-- Your assignment --
Without including any pictures, write out all the records word for word.

-- Recorded data --
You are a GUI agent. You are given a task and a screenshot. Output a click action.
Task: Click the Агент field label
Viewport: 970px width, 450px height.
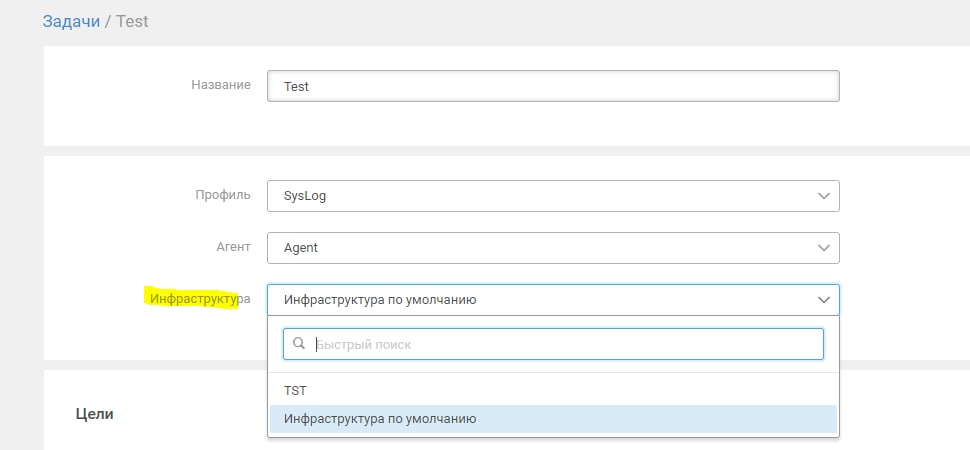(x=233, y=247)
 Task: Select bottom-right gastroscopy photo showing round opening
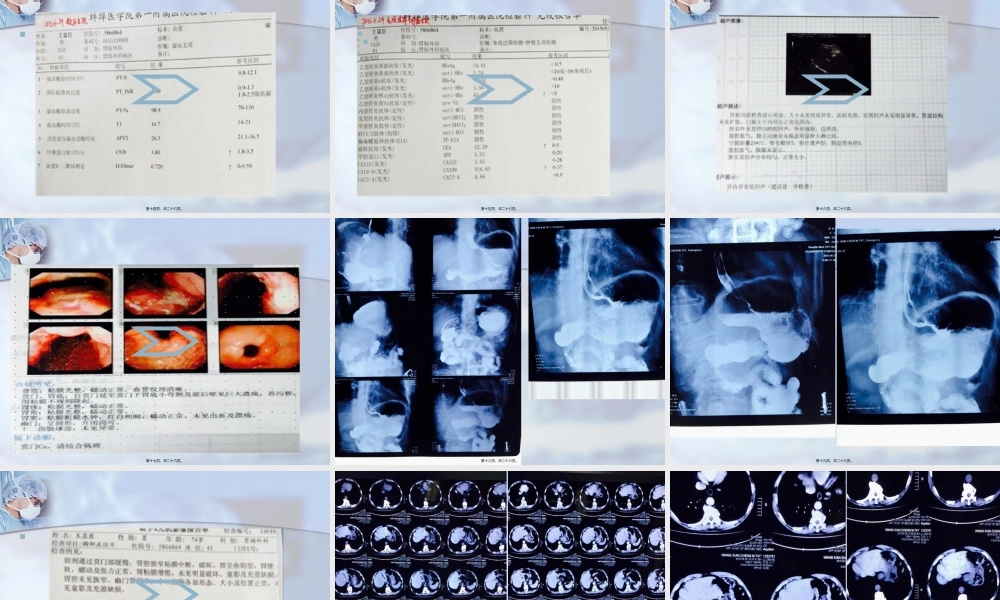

-- Answer box --
You are a GUI agent. You are given a task and a screenshot. Output a click action.
Task: Click the Агент field label
Viewport: 970px width, 450px height.
(x=233, y=247)
 Task: Select bottom-right gastroscopy photo showing round opening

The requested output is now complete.